Tokyo-based Internet giant SoftBank Group Corp had formed a special committee consisting of the board of directors to look into the matter. After the special review, the committee had concluded that the allegations against Arora are without merit. It conducted its review with the assistance of independent counsel at Shearman & Sterling LLP and Anderson Mori & Tomotsune.
And this wasn’t a complete shocker because the company had complete trust in him. Son again released a statement reiterating his belief in Arora saying that,
As I said when these allegations first became public, I have complete trust in Nikesh and I am pleased the special committee has looked into these claims thoroughly and concluded they are without merit.

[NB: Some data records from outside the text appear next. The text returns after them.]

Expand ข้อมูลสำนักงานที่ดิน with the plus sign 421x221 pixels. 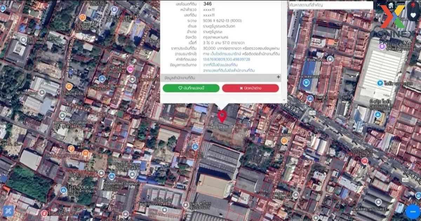point(279,77)
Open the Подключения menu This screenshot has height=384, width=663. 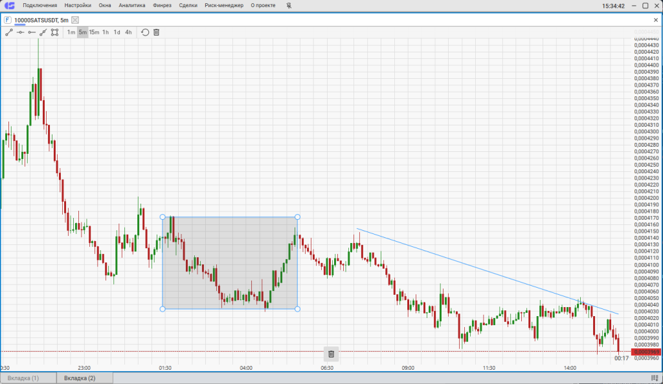(39, 5)
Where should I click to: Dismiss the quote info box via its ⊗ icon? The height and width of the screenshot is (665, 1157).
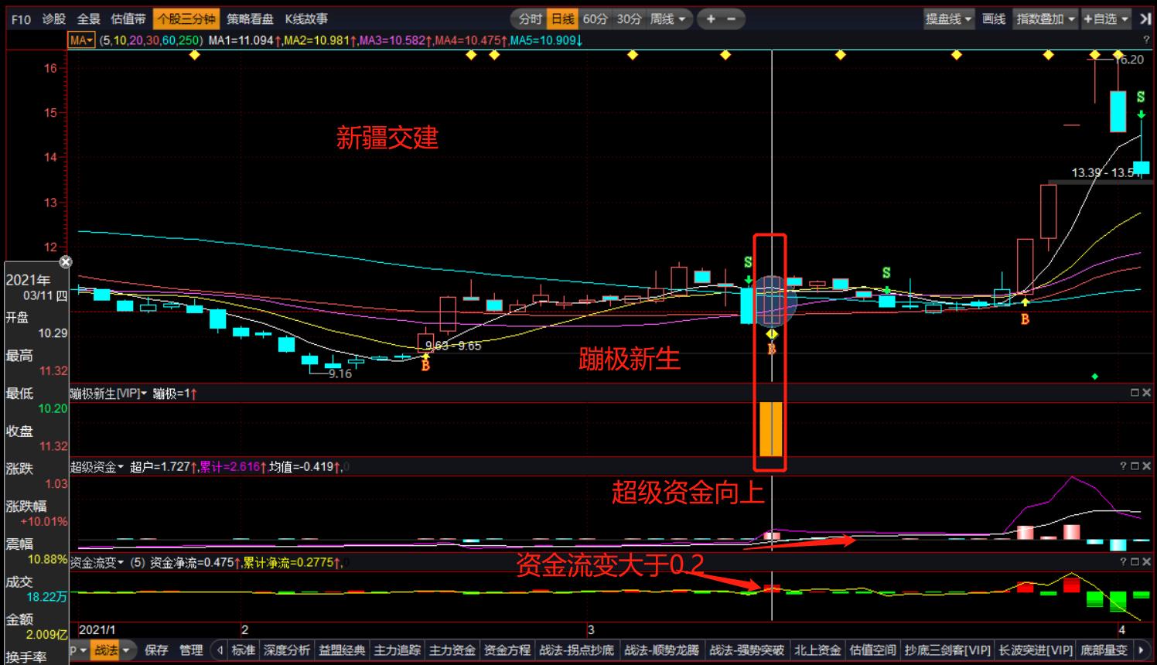click(x=66, y=261)
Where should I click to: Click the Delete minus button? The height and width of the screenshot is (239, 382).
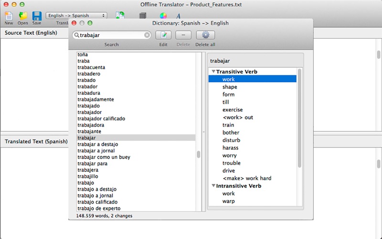coord(183,35)
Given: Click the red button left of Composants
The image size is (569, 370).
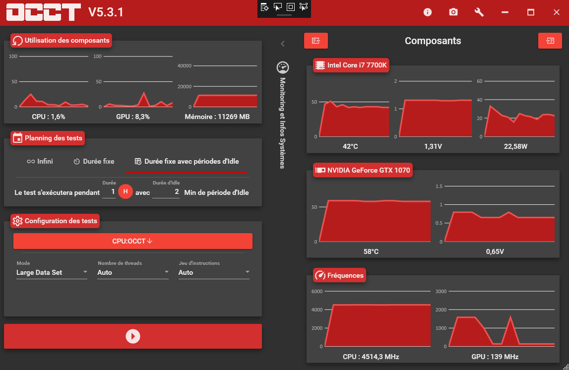Looking at the screenshot, I should tap(316, 41).
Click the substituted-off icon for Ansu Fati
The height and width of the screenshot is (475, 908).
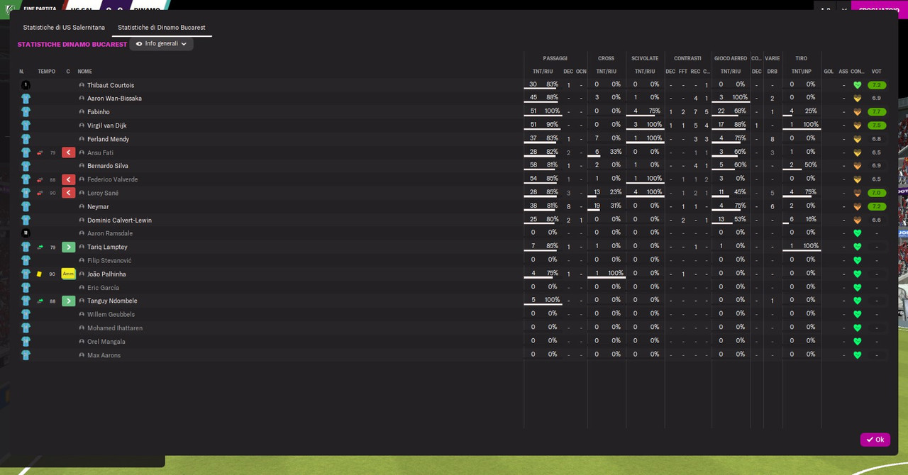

Indian-origin Nikesh Arora, who was the heir to the SoftBank throne has been widely credited for channeling’s the firms money into the Indian startup ecosystem. It is now one of the largest investor in Indian startups, having pumped over $2 billion into the likes of Snapdeal, Ola, InMobi, OYO Rooms, and Housing.com.
This was the most shocking news that we heard the same-day that SoftBank announced that Arora was non-guilty and all acquisitions against him were baseless. Arora stepped down from his role at the firm saying that he didn’t want to be stuck waiting for the CEO position. He wanted to go out and explore his options.
He made the decision to step down when Masayoshi son decided that he was still too young and wanted to continue at the helm of the company. He didn’t want Arora to take over his position next year as had been promised to him. In a statement, Son added that,
I was thinking of handing over my job as CEO when I turn 60, but thought maybe I’m still a bit too young, and still have energy to continue.
In addition to this, he also added that he has always put the company’s vested interests first and none of the comments have any substantive bearing to them. Commenting on his departure, Arora finally expressed his gratitude towards SoftBank for the opportunity and said that,
Helping Masa begin the transformation of SoftBank and sowing the early seeds has been a great experience. I have enjoyed working with Masa and the SoftBank team and I look forward to my next challenge. In the meantime I will continue to support SoftBank and our investee companies.
Post Arora’s step down, Softbank announced that it has elected the head of its telecom operations, Ken Miyauchi as Representative director, president & COO post the resignation of Arora.